Day 14 — Ride-Sharing System Design Capstone

System Requirements

🎯 Functional Requirements

Riders request trips from location A → B
Real-time driver location tracking (GPS)
Nearest driver matching within radius
Fare estimation before confirmation
Surge pricing based on supply/demand
Trip lifecycle: request → match → pickup → dropoff → payment
Driver earnings, rider history

📊 Scale Targets

5M+ daily trips (Uber: ~8M)
2M+ active drivers pushing GPS every 4s
500K concurrent trips peak
P99 match latency < 2 seconds
Location updates: ~500K writes/sec
99.99% uptime (4.4 min/year downtime)
Multi-region: 70+ countries

⚡ Non-Functional

Low-latency geospatial queries
Strong consistency for payments
Eventual consistency for location
Horizontal scaling per city region
Graceful degradation on failures

🚫 Out of Scope

Route optimization (maps API)
Driver onboarding / KYC
ML fraud detection
Multi-stop rides
Scheduled rides

Core Design Concepts

📍 Geospatial Indexing

Redis GEOADD

Redis Geo uses Geohash encoding to store lat/lng as a sorted set score. GEORADIUS queries return nearby drivers in O(N+log M) time. Each city shard holds ~50K drivers in its geo index.

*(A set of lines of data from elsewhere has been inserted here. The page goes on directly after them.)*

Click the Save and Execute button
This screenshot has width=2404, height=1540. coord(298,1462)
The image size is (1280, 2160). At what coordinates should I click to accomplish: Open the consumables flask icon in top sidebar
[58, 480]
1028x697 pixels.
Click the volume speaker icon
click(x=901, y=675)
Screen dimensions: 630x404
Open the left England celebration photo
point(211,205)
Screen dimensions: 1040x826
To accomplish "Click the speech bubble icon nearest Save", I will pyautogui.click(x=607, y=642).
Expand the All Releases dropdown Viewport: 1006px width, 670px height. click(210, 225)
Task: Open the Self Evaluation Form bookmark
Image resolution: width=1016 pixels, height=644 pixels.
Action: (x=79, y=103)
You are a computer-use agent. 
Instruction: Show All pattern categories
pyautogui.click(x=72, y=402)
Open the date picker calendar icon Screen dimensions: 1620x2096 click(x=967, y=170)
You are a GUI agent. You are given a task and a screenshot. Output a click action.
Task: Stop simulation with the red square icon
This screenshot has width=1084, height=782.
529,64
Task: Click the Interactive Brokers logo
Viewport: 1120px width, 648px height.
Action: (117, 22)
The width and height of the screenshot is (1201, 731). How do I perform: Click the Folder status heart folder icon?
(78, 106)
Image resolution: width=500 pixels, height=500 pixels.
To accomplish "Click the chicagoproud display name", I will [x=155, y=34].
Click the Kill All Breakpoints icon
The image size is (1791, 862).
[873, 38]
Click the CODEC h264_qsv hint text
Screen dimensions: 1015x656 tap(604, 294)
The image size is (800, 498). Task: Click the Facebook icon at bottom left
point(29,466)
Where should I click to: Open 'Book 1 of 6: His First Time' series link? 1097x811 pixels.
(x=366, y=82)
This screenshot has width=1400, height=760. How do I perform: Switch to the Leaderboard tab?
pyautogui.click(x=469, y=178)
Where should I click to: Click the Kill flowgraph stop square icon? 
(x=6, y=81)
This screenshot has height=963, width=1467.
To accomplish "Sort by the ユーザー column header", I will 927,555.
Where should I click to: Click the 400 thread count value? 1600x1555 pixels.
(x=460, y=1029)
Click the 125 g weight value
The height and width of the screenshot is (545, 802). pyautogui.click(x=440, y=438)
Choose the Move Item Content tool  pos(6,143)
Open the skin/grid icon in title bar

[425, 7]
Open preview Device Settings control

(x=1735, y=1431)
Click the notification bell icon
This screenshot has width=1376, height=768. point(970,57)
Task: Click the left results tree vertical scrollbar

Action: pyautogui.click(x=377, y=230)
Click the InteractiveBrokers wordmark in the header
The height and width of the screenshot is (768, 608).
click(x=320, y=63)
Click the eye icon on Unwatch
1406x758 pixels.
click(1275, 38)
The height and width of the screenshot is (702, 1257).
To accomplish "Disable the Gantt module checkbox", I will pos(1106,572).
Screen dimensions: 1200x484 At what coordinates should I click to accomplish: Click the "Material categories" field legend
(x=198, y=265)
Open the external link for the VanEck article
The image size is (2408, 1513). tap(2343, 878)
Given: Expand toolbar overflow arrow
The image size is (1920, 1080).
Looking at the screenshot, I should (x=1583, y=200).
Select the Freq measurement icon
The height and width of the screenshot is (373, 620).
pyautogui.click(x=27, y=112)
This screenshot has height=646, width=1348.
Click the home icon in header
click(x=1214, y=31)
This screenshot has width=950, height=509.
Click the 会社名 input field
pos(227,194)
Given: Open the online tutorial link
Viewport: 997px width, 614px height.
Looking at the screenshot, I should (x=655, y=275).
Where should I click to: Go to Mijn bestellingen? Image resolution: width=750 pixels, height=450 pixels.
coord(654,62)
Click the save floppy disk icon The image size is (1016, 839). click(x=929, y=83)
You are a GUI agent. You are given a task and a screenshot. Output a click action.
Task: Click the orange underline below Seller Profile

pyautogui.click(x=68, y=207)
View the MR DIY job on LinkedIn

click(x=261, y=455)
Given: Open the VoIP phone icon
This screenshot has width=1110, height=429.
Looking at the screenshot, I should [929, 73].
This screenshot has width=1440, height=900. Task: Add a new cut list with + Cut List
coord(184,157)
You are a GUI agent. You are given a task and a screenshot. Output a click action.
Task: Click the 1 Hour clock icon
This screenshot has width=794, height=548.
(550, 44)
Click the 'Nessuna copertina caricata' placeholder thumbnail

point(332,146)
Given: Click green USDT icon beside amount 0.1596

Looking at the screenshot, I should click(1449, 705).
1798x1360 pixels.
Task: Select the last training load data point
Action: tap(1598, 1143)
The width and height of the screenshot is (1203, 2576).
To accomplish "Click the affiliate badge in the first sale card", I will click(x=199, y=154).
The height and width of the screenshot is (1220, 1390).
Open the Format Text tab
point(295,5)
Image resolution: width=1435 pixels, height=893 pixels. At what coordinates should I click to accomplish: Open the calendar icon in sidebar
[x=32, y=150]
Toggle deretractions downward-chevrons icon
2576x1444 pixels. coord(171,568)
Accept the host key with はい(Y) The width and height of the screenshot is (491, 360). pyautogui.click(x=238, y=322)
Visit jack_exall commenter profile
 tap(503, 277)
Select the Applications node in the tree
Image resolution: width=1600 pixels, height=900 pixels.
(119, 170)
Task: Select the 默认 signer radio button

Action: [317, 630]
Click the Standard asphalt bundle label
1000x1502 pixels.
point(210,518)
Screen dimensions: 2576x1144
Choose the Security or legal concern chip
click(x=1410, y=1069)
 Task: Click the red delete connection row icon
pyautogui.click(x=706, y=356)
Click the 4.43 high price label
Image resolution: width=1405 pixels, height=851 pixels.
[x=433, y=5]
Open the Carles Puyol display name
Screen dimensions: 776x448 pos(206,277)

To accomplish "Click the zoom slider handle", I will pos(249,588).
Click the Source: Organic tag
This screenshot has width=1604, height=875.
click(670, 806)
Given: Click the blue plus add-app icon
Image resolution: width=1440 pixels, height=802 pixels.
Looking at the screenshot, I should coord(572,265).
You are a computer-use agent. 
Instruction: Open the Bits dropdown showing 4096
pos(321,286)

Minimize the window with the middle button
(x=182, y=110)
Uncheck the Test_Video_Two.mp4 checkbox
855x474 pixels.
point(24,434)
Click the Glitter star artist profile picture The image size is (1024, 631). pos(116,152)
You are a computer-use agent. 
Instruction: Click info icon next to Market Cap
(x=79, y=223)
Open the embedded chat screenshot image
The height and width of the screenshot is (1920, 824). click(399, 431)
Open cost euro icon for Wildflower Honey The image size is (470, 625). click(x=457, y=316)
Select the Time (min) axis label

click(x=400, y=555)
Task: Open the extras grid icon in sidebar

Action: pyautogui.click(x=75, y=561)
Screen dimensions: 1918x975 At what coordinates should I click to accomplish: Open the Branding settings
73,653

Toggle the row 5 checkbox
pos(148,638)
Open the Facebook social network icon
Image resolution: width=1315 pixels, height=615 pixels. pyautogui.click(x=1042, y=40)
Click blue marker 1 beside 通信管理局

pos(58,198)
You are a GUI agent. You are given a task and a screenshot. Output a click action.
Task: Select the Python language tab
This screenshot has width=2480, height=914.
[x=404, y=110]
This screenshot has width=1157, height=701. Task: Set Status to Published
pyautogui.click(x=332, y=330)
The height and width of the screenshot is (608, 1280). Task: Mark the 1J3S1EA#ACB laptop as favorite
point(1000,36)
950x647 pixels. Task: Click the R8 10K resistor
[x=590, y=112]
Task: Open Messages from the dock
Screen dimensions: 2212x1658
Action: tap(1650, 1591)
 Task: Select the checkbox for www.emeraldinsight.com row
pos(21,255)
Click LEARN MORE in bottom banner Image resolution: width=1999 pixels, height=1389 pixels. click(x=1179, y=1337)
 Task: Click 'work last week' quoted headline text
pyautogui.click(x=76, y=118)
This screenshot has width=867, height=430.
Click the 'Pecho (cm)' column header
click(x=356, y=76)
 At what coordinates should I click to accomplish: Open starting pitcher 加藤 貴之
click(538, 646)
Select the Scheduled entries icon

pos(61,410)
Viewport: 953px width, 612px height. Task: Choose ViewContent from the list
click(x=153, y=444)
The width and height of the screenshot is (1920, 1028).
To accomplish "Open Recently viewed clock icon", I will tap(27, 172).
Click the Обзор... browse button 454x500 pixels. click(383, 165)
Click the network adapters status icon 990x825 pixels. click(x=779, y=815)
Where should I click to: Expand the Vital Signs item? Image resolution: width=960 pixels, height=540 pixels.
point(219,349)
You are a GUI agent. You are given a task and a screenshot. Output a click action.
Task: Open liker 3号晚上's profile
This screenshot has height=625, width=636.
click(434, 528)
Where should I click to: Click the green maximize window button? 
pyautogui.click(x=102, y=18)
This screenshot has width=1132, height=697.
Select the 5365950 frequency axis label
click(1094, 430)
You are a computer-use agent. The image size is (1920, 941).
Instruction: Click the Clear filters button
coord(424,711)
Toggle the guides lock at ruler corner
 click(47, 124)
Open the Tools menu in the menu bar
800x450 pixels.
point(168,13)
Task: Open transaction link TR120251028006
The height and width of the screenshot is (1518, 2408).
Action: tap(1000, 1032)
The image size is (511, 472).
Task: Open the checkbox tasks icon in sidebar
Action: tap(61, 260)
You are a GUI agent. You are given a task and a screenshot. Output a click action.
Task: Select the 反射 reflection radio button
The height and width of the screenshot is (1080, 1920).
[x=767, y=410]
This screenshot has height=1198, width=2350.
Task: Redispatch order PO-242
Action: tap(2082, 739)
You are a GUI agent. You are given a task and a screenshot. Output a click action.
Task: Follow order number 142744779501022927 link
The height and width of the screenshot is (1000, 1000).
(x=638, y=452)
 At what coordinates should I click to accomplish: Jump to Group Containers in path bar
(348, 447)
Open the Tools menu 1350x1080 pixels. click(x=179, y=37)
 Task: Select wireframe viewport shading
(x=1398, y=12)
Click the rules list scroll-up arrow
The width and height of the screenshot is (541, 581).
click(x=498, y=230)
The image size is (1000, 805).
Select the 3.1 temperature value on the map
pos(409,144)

Geohash cell ~150m at precision 6
GEODIST for exact distance calc
GEO index per city cluster

🔌 Real-Time: WebSocket vs Polling

WebSocket

Drivers maintain persistent WebSocket connections to push GPS every 4 seconds. Riders get WebSocket updates on driver ETA. HTTP polling at 4s would require 2M × 60 req/min = 120M req/min overhead.

WebSocket gateway per region
Heartbeat every 30s for liveness
Reconnect with exponential backoff

⚡ Matching Engine

GEORADIUS

On rider request: query Redis for drivers within 5km radius, filter by availability, rank by ETA (distance / avg_speed), send offer to top N drivers, first accept wins. If no match in 30s, expand radius.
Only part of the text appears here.